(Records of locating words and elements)
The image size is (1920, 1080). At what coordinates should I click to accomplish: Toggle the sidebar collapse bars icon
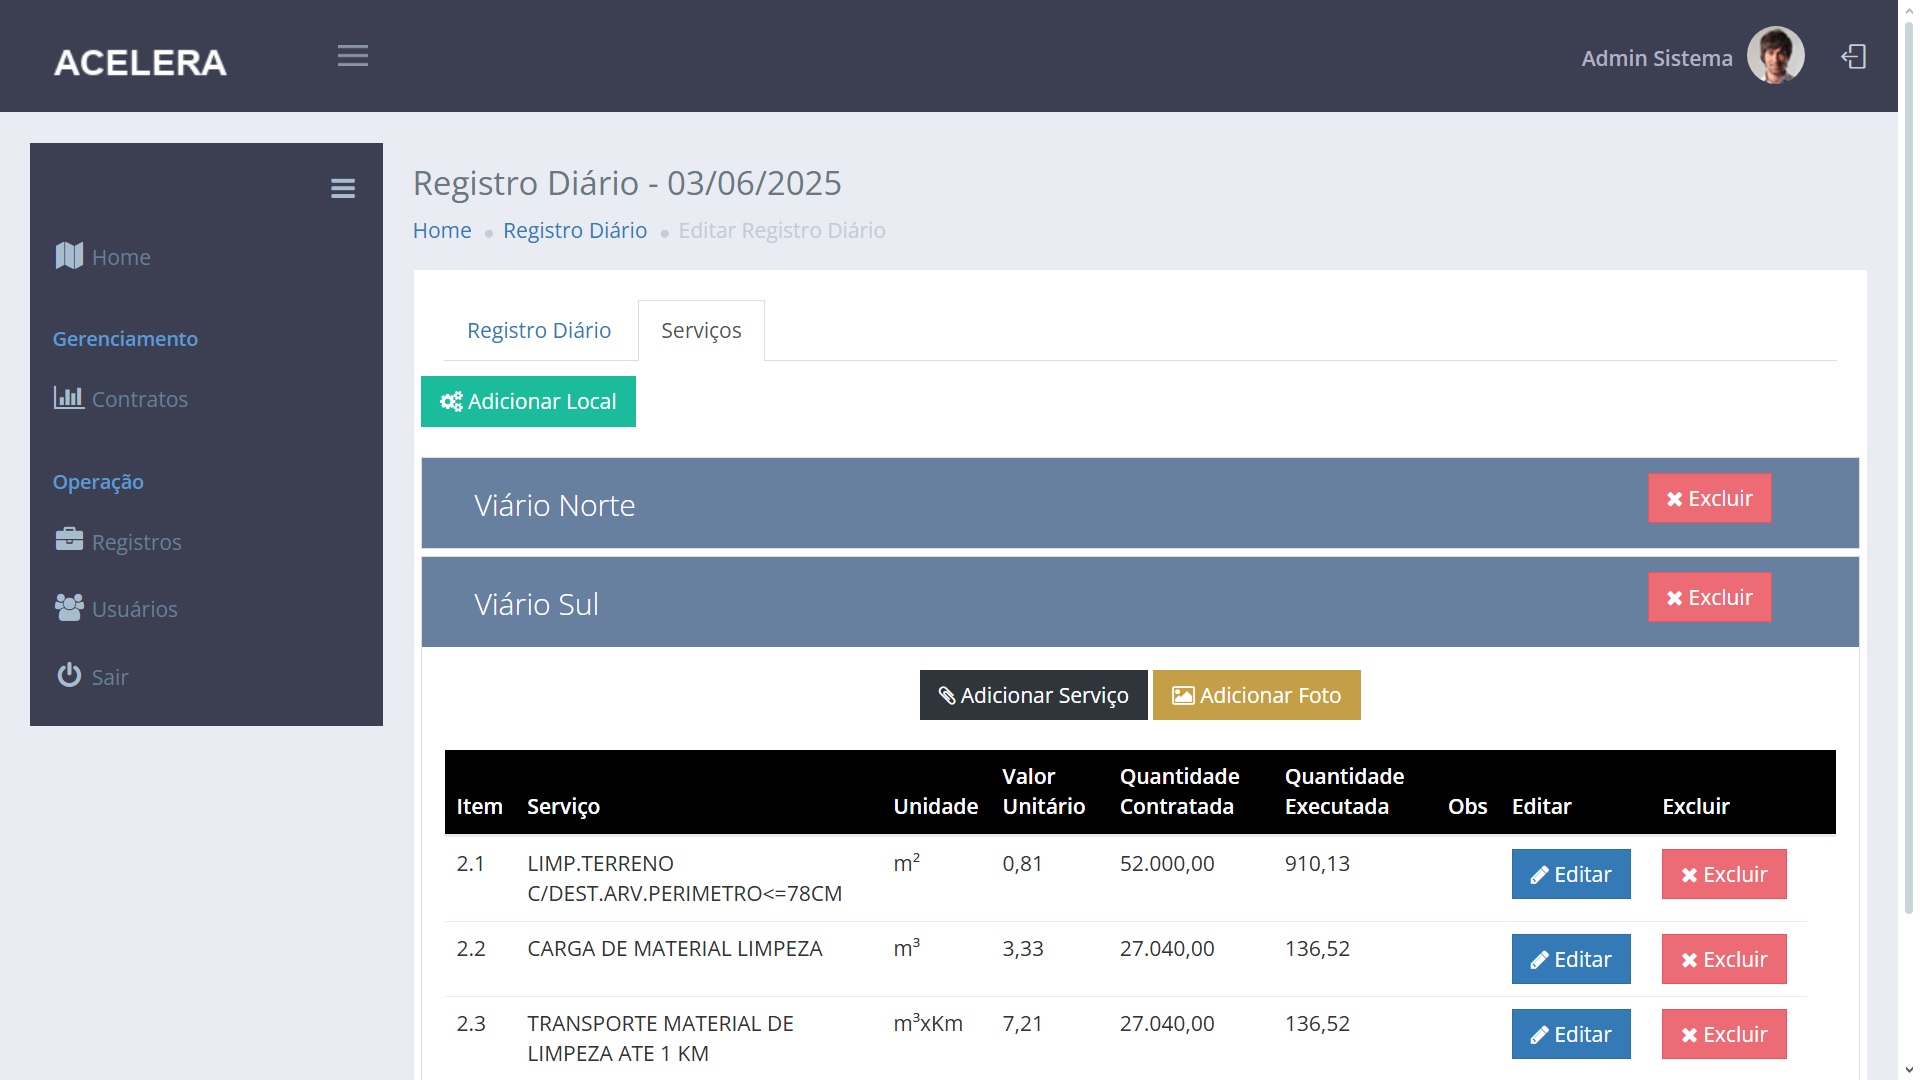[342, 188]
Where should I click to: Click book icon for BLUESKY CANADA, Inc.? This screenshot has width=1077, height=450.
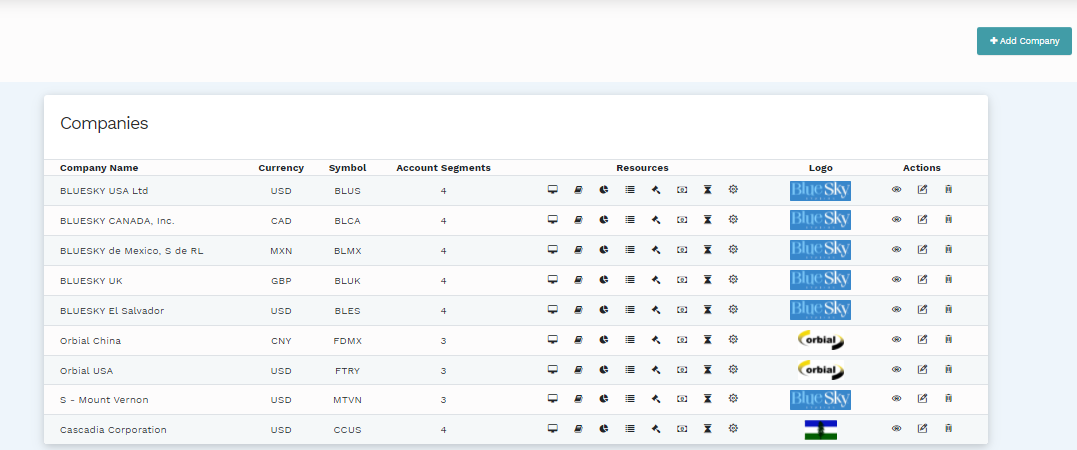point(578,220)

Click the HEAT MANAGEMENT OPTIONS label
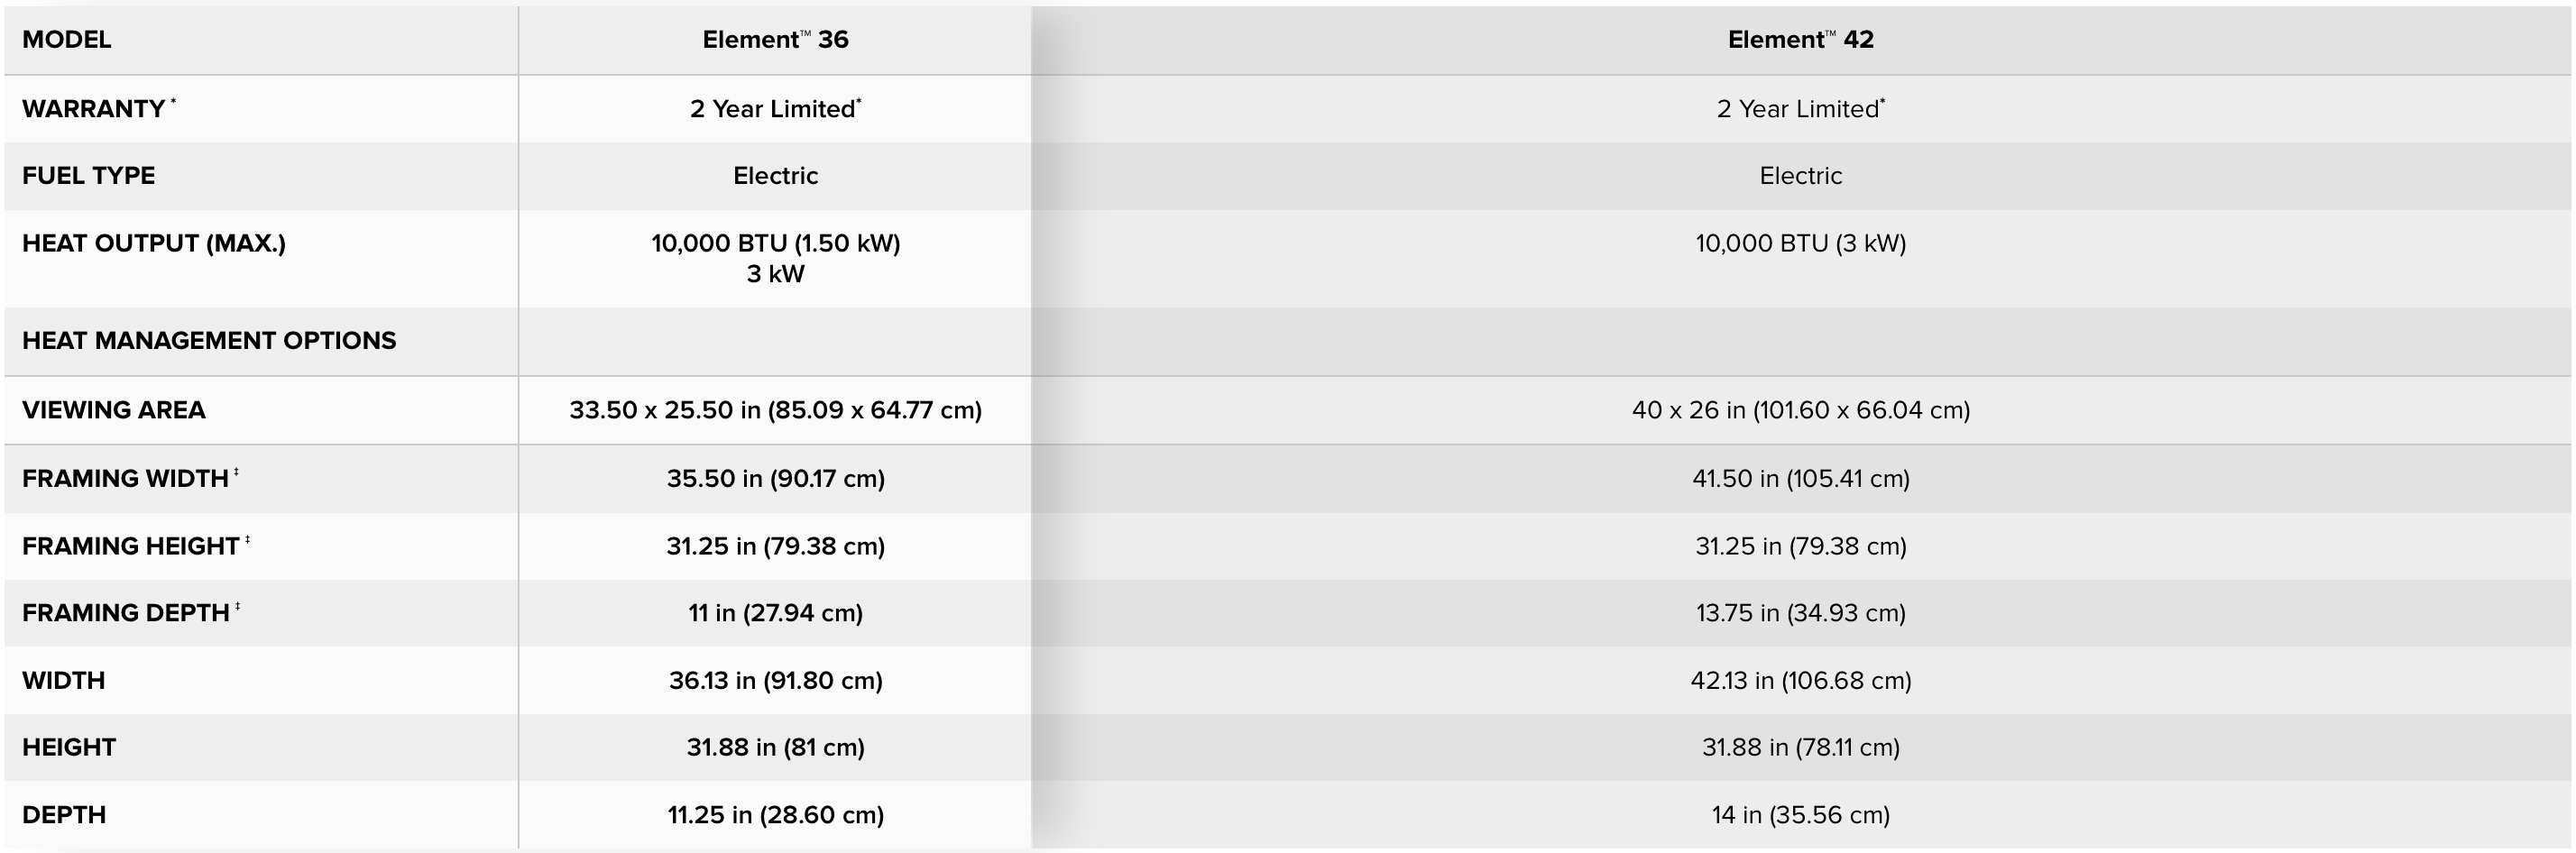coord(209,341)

To be done:
Replace every "icon" in the records above with "button", keeping everything else unchanged. Omit the pictures from your answer.

Answer to the task:
The image size is (1920, 1080). At what coordinates should I click to accomplish: Toggle the sidebar collapse bars button
[342, 188]
Where should I click to: Click book button for BLUESKY CANADA, Inc.? This screenshot has width=1077, height=450.
point(578,220)

Click the HEAT MANAGEMENT OPTIONS label
coord(209,341)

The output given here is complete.